What you should do: Copy the entries that follow, exactly and completely.

Records shown:
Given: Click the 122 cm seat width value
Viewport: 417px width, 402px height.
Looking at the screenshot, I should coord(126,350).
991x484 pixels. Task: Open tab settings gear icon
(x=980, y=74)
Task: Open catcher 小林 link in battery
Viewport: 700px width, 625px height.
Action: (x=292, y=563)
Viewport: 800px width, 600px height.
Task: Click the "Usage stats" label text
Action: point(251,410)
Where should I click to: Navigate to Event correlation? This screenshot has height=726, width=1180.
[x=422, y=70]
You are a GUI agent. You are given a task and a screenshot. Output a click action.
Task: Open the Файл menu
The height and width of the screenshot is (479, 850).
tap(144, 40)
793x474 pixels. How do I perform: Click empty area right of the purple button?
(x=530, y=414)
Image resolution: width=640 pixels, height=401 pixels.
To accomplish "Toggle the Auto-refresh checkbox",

Solution to this task:
Given: Click the 122 cm seat width value
Viewport: 417px width, 402px height.
Looking at the screenshot, I should coord(126,350).
991x484 pixels. Task: Open tab settings gear icon
(x=980, y=74)
Task: Open catcher 小林 link in battery
Viewport: 700px width, 625px height.
Action: (x=292, y=563)
Viewport: 800px width, 600px height.
Task: Click the "Usage stats" label text
Action: point(251,410)
Where should I click to: Navigate to Event correlation? This screenshot has height=726, width=1180.
[x=422, y=70]
You are a GUI agent. You are given a task and a screenshot. Output a click action.
Task: Open the Файл menu
The height and width of the screenshot is (479, 850).
tap(144, 40)
793x474 pixels. How do I perform: Click empty area right of the purple button?
(x=530, y=414)
Image resolution: width=640 pixels, height=401 pixels.
To accomplish "Toggle the Auto-refresh checkbox",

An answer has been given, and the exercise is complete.